I shook my head. "I only watch the Daily Show."
"So how do you get your news?"
"I read it."
"Right," she said, with a sudden glazing of the eyes.
Yep, that's one of newspapers' problems all right.
That's a nice passage by Lehane. I was even more excited gfor a moment when I thought he was taking a shot at "The Daily Show," but still.
I have said many times, possibly even to you, that one of the only things that makes me proud to work for a newspaper is watching American television news.
Yeah, the Daily Show was a bit of a ringer.
I like some forms of TV news and fall back on it far more than you do, but I think the decline of the newspaper is a really bad sign. I'll even go so far as to say that a society with a vital print press is the best hope we have for democracy. Sadly, I don't think a lot of people have the patience and the stamina for it anymore.
Sad thing is that many newspapers in their current reduced form are not worth the effort it takes an intelligent, literate reader to read them. So, what are such newspapers and their owners to do? Try to recapture that reader? Try to find some new way to fit in? Or try to grub a last handful of dollars before chucking it in?
I'm not being sarcastic at all when I suggest that I don't know which I'd choose if I were in a position to make the choice.
Well, it's a bit like independent bookstores, I think. And, no, no one knows the answer in this business sector either. Everyone is just fumbling around, trying to survive day to day.
I suppose it's a bit like independent bookstores. But it's easier for me to imagine, in hindsight, what newspapers could have done than it is for me to imagine what independent bookstores could have done.
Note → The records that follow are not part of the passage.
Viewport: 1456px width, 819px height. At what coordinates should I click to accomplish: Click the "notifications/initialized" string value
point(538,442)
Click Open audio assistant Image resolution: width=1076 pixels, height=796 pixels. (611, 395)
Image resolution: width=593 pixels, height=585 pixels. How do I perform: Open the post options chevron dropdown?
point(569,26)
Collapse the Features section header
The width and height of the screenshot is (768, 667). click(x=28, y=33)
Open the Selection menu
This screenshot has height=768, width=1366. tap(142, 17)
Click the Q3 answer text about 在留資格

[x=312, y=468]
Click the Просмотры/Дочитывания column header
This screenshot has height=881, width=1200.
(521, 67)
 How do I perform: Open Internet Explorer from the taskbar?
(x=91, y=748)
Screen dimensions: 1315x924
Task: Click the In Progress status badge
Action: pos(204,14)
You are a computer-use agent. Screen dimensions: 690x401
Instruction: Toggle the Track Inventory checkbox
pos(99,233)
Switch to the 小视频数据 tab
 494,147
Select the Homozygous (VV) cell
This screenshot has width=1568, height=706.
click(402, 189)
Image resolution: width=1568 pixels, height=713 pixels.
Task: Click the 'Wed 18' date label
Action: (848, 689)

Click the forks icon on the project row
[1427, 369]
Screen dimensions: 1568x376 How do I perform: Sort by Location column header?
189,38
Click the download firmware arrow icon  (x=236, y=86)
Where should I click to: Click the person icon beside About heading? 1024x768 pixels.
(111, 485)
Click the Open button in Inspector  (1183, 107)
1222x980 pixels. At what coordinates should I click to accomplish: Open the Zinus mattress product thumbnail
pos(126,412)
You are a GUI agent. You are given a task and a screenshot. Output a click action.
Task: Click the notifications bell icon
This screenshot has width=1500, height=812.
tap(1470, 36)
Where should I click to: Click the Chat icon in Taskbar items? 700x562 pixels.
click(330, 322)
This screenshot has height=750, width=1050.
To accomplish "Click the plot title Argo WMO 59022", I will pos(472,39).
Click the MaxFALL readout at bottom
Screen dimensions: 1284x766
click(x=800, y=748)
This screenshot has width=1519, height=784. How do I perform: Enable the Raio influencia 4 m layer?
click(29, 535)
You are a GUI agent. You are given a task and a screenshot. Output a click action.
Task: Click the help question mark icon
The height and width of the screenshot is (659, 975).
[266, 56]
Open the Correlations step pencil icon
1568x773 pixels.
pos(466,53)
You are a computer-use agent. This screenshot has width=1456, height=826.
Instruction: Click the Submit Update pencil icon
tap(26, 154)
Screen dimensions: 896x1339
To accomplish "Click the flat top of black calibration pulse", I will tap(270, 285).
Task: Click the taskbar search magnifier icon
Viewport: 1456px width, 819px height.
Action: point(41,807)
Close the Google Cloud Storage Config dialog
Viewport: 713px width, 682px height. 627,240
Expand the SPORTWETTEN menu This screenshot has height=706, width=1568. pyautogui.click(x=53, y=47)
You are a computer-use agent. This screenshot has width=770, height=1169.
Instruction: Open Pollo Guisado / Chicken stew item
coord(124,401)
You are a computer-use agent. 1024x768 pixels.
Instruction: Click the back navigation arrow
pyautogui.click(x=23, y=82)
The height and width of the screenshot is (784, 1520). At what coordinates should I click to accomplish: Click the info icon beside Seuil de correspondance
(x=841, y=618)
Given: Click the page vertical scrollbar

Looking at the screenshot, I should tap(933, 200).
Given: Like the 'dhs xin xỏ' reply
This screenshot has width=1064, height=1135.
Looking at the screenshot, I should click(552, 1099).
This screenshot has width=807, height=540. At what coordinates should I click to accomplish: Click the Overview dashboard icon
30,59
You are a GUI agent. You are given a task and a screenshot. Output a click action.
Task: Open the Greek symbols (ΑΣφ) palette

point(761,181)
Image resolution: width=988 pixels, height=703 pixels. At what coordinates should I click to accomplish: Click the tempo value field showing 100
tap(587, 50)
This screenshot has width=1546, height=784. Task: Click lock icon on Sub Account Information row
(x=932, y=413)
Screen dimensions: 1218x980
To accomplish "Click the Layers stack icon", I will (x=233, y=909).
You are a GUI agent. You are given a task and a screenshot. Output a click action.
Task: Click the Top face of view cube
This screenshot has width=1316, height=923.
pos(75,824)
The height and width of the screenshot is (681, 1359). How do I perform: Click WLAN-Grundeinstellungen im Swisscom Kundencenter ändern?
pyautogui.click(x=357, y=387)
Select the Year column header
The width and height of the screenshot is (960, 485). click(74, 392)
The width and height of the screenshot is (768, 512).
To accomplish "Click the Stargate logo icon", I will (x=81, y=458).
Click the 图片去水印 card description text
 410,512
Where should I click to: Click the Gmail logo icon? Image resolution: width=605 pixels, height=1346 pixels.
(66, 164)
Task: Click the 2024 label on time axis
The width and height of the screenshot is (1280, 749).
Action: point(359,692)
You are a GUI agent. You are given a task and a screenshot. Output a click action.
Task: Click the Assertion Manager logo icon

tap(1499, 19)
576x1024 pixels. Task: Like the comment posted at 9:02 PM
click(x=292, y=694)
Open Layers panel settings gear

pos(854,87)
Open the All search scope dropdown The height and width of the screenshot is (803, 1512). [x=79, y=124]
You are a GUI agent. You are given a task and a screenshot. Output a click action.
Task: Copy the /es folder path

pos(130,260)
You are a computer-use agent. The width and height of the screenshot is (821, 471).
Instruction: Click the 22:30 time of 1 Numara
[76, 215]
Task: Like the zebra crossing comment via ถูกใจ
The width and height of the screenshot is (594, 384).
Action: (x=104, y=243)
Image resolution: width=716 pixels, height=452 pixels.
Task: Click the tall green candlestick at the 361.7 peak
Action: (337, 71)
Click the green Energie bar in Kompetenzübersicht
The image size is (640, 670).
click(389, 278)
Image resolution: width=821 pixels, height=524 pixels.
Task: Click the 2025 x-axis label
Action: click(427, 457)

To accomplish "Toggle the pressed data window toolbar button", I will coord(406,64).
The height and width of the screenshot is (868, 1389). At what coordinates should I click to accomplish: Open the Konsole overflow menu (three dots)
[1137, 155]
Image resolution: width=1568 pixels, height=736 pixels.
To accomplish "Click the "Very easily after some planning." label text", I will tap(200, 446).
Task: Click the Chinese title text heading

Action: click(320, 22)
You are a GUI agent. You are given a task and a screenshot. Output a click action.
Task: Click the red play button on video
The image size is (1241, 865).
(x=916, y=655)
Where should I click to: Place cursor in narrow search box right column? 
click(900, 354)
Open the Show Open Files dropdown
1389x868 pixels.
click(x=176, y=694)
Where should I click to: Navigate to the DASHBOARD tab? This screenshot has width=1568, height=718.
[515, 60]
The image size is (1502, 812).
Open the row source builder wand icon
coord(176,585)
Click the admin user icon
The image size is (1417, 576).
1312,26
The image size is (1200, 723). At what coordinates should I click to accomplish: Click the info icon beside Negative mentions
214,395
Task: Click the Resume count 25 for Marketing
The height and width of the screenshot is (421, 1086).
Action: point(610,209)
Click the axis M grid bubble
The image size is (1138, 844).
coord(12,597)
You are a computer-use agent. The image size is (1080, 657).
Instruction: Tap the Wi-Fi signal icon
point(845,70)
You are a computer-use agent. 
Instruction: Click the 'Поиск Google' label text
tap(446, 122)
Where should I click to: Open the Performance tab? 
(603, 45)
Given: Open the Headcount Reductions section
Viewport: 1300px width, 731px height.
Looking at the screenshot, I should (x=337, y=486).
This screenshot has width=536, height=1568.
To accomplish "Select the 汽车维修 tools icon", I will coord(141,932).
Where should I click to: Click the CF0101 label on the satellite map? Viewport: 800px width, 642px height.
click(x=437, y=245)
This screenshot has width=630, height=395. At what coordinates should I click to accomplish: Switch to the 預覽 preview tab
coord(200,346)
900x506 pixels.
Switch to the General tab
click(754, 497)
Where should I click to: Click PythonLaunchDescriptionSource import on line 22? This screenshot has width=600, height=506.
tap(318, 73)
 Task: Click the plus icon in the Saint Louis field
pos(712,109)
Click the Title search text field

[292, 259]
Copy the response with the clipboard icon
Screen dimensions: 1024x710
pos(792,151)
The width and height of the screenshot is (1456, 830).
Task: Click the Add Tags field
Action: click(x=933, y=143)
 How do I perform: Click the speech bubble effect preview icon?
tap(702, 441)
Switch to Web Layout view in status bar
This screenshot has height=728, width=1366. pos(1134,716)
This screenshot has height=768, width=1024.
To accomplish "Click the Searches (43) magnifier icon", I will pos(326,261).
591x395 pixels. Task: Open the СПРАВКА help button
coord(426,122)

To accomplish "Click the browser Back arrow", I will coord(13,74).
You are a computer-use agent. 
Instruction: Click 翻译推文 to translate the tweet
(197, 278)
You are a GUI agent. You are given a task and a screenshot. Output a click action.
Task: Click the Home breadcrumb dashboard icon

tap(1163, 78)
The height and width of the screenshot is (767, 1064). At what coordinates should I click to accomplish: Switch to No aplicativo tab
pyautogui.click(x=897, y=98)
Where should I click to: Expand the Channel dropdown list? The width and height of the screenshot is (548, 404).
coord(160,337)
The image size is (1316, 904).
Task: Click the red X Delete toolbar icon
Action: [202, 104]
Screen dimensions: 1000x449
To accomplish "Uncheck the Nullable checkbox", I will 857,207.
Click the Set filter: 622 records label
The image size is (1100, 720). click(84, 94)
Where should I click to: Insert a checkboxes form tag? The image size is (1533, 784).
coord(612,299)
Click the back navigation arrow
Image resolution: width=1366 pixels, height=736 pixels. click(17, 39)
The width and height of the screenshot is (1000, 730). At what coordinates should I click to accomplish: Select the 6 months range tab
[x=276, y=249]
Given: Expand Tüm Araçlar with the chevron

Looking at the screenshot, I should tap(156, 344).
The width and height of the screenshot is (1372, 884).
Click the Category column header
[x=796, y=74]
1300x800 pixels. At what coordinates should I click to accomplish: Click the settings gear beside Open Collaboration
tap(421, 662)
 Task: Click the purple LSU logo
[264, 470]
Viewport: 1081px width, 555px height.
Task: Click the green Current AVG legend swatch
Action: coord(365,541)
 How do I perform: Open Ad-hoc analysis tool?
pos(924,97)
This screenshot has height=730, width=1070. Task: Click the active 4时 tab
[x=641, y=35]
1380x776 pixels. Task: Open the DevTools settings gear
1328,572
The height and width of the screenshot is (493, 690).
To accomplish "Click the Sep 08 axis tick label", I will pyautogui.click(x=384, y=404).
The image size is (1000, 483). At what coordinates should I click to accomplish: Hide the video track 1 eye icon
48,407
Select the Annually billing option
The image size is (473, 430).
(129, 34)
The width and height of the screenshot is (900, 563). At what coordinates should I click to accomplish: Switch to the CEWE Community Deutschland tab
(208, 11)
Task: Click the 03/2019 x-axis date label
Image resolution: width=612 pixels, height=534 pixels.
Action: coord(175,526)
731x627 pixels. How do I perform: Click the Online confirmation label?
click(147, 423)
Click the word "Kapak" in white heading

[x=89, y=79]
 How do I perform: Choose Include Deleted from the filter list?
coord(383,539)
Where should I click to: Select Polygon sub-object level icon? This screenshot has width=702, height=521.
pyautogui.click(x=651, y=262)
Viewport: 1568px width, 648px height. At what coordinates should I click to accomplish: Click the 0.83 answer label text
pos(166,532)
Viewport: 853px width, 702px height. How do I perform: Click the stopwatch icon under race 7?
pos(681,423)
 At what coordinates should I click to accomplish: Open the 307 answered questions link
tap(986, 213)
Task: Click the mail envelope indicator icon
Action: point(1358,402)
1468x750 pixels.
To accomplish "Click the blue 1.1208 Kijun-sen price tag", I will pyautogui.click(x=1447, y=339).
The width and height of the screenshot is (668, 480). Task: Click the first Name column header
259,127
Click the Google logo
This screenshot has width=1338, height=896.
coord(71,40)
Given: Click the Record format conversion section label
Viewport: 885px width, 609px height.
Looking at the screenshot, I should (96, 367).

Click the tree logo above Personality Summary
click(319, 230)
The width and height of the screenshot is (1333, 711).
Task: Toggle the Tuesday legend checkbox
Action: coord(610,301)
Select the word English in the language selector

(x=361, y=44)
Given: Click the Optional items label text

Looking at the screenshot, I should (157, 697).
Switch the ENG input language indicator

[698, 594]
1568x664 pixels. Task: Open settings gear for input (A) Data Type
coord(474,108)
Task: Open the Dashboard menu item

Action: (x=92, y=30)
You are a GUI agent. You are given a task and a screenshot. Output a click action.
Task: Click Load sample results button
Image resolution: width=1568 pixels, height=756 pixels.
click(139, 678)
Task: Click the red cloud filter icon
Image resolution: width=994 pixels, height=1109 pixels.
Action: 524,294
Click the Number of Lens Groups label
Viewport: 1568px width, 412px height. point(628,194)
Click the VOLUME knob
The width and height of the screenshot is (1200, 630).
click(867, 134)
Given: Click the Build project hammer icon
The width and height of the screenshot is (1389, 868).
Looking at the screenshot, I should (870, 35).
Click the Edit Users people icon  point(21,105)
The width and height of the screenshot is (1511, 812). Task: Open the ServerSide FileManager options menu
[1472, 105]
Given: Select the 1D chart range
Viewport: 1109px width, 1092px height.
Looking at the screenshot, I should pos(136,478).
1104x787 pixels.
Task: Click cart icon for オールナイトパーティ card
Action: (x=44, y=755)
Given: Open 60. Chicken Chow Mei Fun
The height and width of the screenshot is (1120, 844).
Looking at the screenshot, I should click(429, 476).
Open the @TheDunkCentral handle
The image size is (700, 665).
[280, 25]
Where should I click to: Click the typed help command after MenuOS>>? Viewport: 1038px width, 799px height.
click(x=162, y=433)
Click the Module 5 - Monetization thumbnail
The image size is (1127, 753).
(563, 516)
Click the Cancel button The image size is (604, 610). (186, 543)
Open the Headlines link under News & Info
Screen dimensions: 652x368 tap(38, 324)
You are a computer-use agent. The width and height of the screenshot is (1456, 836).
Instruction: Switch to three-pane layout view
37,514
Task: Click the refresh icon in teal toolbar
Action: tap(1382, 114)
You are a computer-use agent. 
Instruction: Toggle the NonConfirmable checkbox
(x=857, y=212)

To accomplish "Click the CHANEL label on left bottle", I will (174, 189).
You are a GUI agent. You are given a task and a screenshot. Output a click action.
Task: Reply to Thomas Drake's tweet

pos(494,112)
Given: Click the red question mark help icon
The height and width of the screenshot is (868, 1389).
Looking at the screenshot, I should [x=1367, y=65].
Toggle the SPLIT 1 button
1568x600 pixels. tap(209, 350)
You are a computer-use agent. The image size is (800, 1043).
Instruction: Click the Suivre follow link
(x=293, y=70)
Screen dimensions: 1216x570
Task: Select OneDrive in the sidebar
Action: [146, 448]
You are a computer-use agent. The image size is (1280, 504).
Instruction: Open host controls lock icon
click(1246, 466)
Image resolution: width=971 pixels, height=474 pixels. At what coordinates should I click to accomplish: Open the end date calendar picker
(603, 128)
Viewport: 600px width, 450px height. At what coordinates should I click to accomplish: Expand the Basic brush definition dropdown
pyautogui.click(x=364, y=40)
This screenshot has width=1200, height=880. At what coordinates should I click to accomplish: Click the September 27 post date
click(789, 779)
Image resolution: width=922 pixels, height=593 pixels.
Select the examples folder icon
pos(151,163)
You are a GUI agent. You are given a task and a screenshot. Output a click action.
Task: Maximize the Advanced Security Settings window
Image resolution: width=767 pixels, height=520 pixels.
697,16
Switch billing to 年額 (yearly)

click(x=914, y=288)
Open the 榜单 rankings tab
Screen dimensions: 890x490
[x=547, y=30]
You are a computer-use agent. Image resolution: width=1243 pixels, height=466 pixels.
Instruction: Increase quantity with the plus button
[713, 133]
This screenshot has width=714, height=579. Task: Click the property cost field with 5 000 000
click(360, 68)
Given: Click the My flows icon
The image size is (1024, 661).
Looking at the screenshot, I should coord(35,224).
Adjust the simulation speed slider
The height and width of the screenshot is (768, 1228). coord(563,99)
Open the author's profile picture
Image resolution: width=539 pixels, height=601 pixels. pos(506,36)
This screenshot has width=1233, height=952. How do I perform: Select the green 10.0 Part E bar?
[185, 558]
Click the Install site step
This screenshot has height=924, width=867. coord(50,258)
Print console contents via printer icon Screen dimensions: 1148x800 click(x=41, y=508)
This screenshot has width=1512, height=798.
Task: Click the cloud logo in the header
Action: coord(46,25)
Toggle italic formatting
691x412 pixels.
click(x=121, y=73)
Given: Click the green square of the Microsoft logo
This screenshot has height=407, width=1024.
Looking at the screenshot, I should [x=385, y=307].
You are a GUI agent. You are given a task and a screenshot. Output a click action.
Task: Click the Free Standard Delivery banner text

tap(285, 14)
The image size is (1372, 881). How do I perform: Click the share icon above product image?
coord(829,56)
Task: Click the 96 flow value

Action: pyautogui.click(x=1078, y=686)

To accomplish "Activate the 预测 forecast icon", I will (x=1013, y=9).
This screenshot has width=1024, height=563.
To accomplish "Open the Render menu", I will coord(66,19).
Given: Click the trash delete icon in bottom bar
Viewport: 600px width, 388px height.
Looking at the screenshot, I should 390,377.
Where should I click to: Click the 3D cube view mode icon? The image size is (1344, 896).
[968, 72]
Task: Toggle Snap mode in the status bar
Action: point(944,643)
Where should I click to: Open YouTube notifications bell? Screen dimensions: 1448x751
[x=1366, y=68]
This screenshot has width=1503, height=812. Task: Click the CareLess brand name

True. But I think it was probably harder to see how this would all really unfold even for the press.
I stress hindsight. Solutions that seem obvious now might not have worked at the time.
I'll comment over here then.
I loved Jim Rockford's Firebird Esprit. I suppose thats because I'm a child of the 70's
NOBODY comments on my blog...EVER...
I'm now wondering if many gems have been swallowe by the comment system, though this is probably a pipe dream.
Here's hoping this gets sorted out.
In the meantime, you could perhaps use Twitter as an impromptu forum for discussion?
I rand Tweetclean yesterday and found that 41% of the Twits I am following are guilty of "potentially dodgy behaviour".
Brave New World... etc.,...
Adrian, it's just as well you comment here. The current problems seem to be concentratd on that one post. That's an interesting wrinkle: each month's comments problems add something new. Two months ago Blogger failed to post comments. Last month it obliterated comments or else failed to tally them properly. This month it concerntrates on a single post.
The crime-fighting cars of my childhood were the Batmobile from the 1966 series followed by the Green Hornet's limo and James Bond's Aston Martin DB5. Odd, that last one, because I don't think I saw any of the movies. I just loved the gizmos on the Corgi toy: the pop-up shield, and maybe a working ejector seat.
Thanks for the kind wishes, P à D. Though I try not to ramble in my posts here, I could not restrict discussion to 140 characters.
As a matter of fact, I use Twitter mostly as a tool to promote this blog. Each post I make here feeds to Twitter
Peter
I had that same Corgi. It was fantastic wasn't it? It also had a working ejector seat.
You can get them for about thirty bucks on ebay. If I had boy children I might invest but the girls alas aren't interested...
Yeah, it was a cool gold color, too.
You could buy it for your girls, then not let them within a country mile of the thing.
Seana, I'm getting answers on the Blogger help forum from people claiming to be Google engineers who say they'll fix the problem, so who knows?